Two state lawmakers are holding a news conference calling for clemency for Oklahoma death row inmate Phillip Hancock.
Hancock was convicted of killing two men in Oklahoma City in 2001. Hancock is scheduled to be executed on November 30th.
Hancock's attorney says Hancock was defending himself against a violent, unprovoked attack when the two men died.
“Hancock’s death sentence is a result of prosecutorial overreach during the immediate aftermath of the scandal-plagued era of Oklahoma County DA Bob Macy, as well as inadequate defense counsel who failed to present key evidence to the jury in support of Hancock’s self-defense claim,” the press release about Thursday’s news conference said.
Hancock filed a federal lawsuit requesting the release of physical evidence for DNA testing to support his claim of self-defense.
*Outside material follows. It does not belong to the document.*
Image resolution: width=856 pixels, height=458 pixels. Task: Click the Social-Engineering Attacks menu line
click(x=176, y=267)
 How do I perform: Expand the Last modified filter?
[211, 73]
The state and state courts have repeatedly denied his requests, according to the Death Penalty Information Center.
Hancock was convicted on two counts of first-degree murder in 2004.
Hancock acknowledged that he killed both men, but maintained that he was acting in self-defense.
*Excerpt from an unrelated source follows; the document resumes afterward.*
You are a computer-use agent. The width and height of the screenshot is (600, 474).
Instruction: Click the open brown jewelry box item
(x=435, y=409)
The defense in the case argued that Hancock was in a fight with the victims when they were shot, according to the Associated Press.
Robert Jett and James Lynch, members of a violent motorcycle gang according to DPIC, were shot by Hancock. Hancock claims that Jett and Lynch attacked him after being lured into Jett’s home, the DPIC says.
In 2015, the 10th U.S. Circuit Court of Appeals upheld Hancock’s sentence. Hancock’s attorneys claimed, according to AP, that the jury had been misled by “unwarranted legal instructions on self-defense.” This refers to the introduction of an unrelated manslaughter charge as evidence from 1982, where Hancock also claimed self-defense, which his attorneys argue deprived him of his constitutional right to due process.
The sentence was upheld in a 2-1 vote, AP said. The one dissenting judge, Carlos Lucero, agreed that the introduction of Hancock’s manslaughter charge was improper, according to AP.
”...The prosecution used both Hancock’s prior self-defense plea and his 1982 manslaughter conviction to tell the jury that Hancock was not to be believed,” Lucero said in his 20-page dissent. “Thus, the prejudice stemming from the admission of Hancock’s prior crime and plea went to the heart of the trial.”